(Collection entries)
* * * *
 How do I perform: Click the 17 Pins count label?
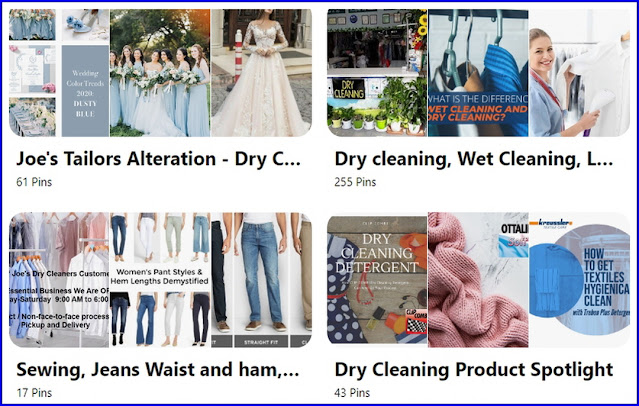34,393
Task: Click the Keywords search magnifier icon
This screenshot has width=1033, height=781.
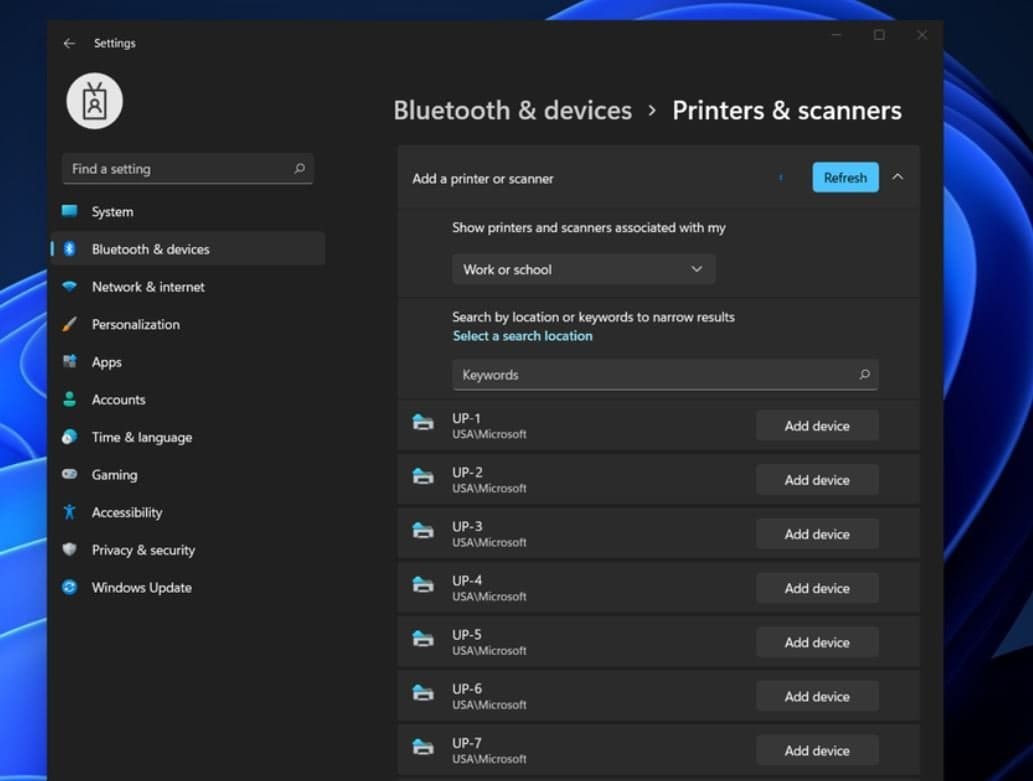Action: tap(864, 375)
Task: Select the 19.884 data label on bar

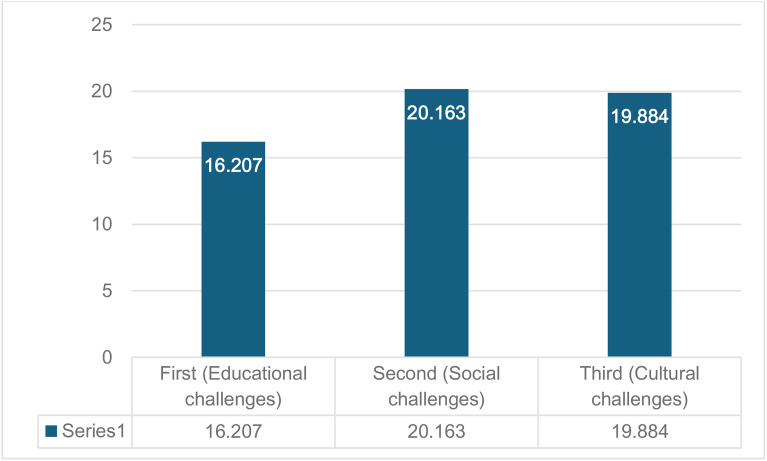Action: (x=639, y=116)
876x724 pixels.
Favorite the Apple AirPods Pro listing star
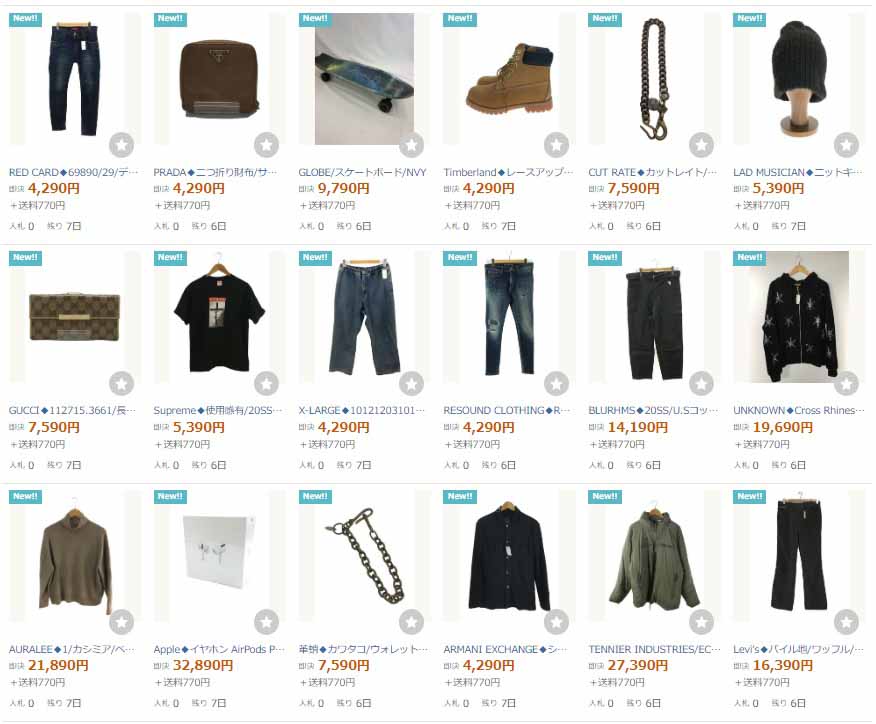point(266,622)
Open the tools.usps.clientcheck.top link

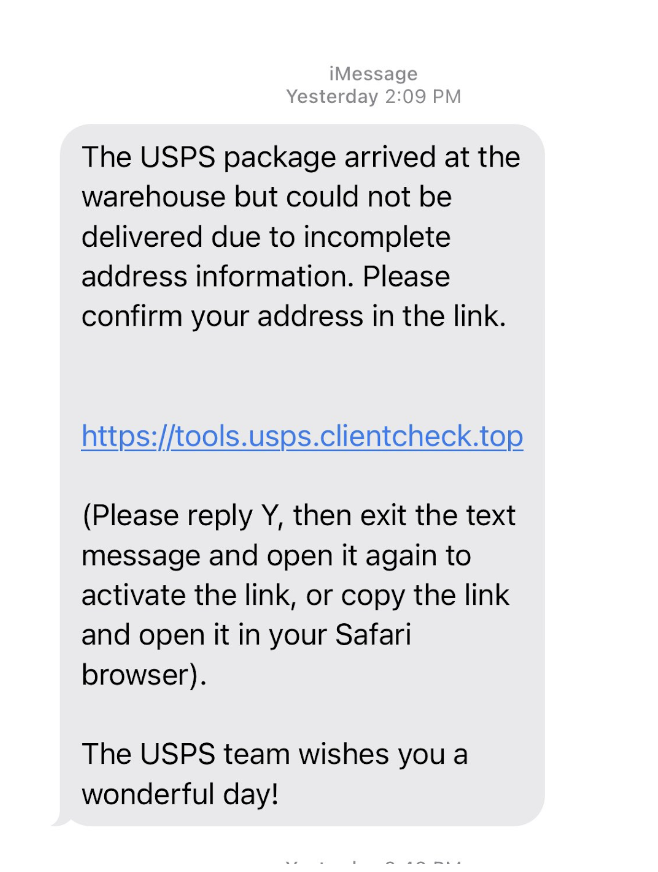(x=302, y=436)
* * * *
» Activity
Reproduce the entries above exactly. Do not include the images.

» The answer
 How do I perform: Click the 17 Pins count label?
34,393
Task: Click the Keywords search magnifier icon
This screenshot has width=1033, height=781.
Action: tap(864, 375)
Task: Select the 19.884 data label on bar

Action: (x=639, y=116)
876x724 pixels.
Favorite the Apple AirPods Pro listing star
point(266,622)
Open the tools.usps.clientcheck.top link

(x=302, y=436)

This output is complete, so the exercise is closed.